Reproduce the lines below verbatim, from first to last.

▶ **Data to use**:
● ● ● ●

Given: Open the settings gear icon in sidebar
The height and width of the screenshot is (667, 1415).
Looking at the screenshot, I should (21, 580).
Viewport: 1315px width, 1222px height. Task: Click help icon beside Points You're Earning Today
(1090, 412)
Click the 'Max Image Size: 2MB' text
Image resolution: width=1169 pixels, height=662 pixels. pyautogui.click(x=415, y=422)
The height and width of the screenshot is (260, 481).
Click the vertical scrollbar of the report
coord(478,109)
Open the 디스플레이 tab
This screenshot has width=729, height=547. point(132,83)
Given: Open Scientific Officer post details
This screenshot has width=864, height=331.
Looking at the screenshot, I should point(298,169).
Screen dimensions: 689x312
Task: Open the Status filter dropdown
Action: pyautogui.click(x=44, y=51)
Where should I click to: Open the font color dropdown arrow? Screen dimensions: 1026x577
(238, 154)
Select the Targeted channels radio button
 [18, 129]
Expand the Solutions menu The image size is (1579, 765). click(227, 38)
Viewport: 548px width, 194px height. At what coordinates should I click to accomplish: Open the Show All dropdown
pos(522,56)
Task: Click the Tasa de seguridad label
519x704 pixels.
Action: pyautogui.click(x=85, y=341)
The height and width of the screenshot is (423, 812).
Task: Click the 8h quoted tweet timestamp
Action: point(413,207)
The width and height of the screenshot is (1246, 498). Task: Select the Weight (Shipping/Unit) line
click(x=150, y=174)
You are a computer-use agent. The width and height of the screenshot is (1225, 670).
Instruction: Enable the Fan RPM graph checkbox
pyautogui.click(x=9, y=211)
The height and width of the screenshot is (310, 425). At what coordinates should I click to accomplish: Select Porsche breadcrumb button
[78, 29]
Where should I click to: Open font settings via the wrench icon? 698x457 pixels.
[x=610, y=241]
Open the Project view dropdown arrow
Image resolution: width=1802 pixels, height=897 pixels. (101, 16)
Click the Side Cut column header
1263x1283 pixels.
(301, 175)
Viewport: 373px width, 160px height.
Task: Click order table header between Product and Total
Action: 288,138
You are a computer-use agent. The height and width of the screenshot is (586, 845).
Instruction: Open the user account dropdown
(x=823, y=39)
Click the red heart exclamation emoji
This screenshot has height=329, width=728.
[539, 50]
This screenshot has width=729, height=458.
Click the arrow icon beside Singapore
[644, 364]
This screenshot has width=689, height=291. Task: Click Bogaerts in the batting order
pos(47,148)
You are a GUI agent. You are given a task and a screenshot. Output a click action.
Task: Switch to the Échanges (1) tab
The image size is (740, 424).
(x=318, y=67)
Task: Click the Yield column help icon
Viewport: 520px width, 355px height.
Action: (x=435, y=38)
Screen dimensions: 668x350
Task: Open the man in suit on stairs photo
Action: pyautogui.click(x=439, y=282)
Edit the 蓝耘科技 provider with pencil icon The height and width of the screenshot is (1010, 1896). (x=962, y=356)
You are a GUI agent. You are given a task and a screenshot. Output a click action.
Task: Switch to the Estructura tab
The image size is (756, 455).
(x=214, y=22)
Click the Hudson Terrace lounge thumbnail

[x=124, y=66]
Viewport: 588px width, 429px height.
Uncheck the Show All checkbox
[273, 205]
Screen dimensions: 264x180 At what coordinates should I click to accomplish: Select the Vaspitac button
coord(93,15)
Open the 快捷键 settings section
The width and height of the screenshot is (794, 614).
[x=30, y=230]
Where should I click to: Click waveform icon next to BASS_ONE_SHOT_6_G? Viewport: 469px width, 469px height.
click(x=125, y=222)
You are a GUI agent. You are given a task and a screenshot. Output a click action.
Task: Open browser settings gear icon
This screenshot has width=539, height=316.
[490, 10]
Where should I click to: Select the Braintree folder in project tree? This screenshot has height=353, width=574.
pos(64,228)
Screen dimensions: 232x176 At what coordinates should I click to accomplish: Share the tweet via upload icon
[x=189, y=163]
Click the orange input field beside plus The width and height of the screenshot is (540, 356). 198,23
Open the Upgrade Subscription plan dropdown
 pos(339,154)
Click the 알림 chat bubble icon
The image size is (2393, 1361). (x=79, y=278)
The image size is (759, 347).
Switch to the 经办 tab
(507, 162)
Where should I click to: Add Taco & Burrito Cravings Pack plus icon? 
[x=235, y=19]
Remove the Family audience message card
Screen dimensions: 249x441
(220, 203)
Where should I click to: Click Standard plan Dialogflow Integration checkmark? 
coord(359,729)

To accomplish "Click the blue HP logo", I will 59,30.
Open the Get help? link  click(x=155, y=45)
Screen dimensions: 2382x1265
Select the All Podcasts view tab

● ● ● ●

▶ **Response to this exercise**:
Given: Open the settings gear icon in sidebar
The height and width of the screenshot is (667, 1415).
Looking at the screenshot, I should (21, 580).
Viewport: 1315px width, 1222px height. Task: Click help icon beside Points You're Earning Today
(1090, 412)
Click the 'Max Image Size: 2MB' text
Image resolution: width=1169 pixels, height=662 pixels. pyautogui.click(x=415, y=422)
The height and width of the screenshot is (260, 481).
Click the vertical scrollbar of the report
coord(478,109)
Open the 디스플레이 tab
This screenshot has width=729, height=547. point(132,83)
Given: Open Scientific Officer post details
This screenshot has width=864, height=331.
Looking at the screenshot, I should point(298,169).
Screen dimensions: 689x312
Task: Open the Status filter dropdown
Action: pyautogui.click(x=44, y=51)
Where should I click to: Open the font color dropdown arrow? Screen dimensions: 1026x577
(238, 154)
Select the Targeted channels radio button
 [18, 129]
Expand the Solutions menu The image size is (1579, 765). click(227, 38)
Viewport: 548px width, 194px height. At what coordinates should I click to accomplish: Open the Show All dropdown
pos(522,56)
Task: Click the Tasa de seguridad label
519x704 pixels.
Action: pyautogui.click(x=85, y=341)
The height and width of the screenshot is (423, 812).
Task: Click the 8h quoted tweet timestamp
Action: point(413,207)
The width and height of the screenshot is (1246, 498). Task: Select the Weight (Shipping/Unit) line
click(x=150, y=174)
You are a computer-use agent. The width and height of the screenshot is (1225, 670).
Instruction: Enable the Fan RPM graph checkbox
pyautogui.click(x=9, y=211)
The height and width of the screenshot is (310, 425). At what coordinates should I click to accomplish: Select Porsche breadcrumb button
[78, 29]
Where should I click to: Open font settings via the wrench icon? 698x457 pixels.
[x=610, y=241]
Open the Project view dropdown arrow
Image resolution: width=1802 pixels, height=897 pixels. (101, 16)
Click the Side Cut column header
1263x1283 pixels.
(301, 175)
Viewport: 373px width, 160px height.
Task: Click order table header between Product and Total
Action: 288,138
You are a computer-use agent. The height and width of the screenshot is (586, 845).
Instruction: Open the user account dropdown
(x=823, y=39)
Click the red heart exclamation emoji
This screenshot has height=329, width=728.
[539, 50]
This screenshot has width=729, height=458.
Click the arrow icon beside Singapore
[644, 364]
This screenshot has width=689, height=291. Task: Click Bogaerts in the batting order
pos(47,148)
You are a GUI agent. You are given a task and a screenshot. Output a click action.
Task: Switch to the Échanges (1) tab
The image size is (740, 424).
(x=318, y=67)
Task: Click the Yield column help icon
Viewport: 520px width, 355px height.
Action: (x=435, y=38)
Screen dimensions: 668x350
Task: Open the man in suit on stairs photo
Action: pyautogui.click(x=439, y=282)
Edit the 蓝耘科技 provider with pencil icon The height and width of the screenshot is (1010, 1896). (x=962, y=356)
You are a GUI agent. You are given a task and a screenshot. Output a click action.
Task: Switch to the Estructura tab
The image size is (756, 455).
(x=214, y=22)
Click the Hudson Terrace lounge thumbnail

[x=124, y=66]
Viewport: 588px width, 429px height.
Uncheck the Show All checkbox
[273, 205]
Screen dimensions: 264x180 At what coordinates should I click to accomplish: Select the Vaspitac button
coord(93,15)
Open the 快捷键 settings section
The width and height of the screenshot is (794, 614).
[x=30, y=230]
Where should I click to: Click waveform icon next to BASS_ONE_SHOT_6_G? Viewport: 469px width, 469px height.
click(x=125, y=222)
You are a GUI agent. You are given a task and a screenshot. Output a click action.
Task: Open browser settings gear icon
This screenshot has width=539, height=316.
[490, 10]
Where should I click to: Select the Braintree folder in project tree? This screenshot has height=353, width=574.
pos(64,228)
Screen dimensions: 232x176 At what coordinates should I click to accomplish: Share the tweet via upload icon
[x=189, y=163]
Click the orange input field beside plus The width and height of the screenshot is (540, 356). 198,23
Open the Upgrade Subscription plan dropdown
 pos(339,154)
Click the 알림 chat bubble icon
The image size is (2393, 1361). (x=79, y=278)
The image size is (759, 347).
Switch to the 经办 tab
(507, 162)
Where should I click to: Add Taco & Burrito Cravings Pack plus icon? 
[x=235, y=19]
Remove the Family audience message card
Screen dimensions: 249x441
(220, 203)
Where should I click to: Click Standard plan Dialogflow Integration checkmark? 
coord(359,729)

To accomplish "Click the blue HP logo", I will 59,30.
Open the Get help? link  click(x=155, y=45)
Screen dimensions: 2382x1265
Select the All Podcasts view tab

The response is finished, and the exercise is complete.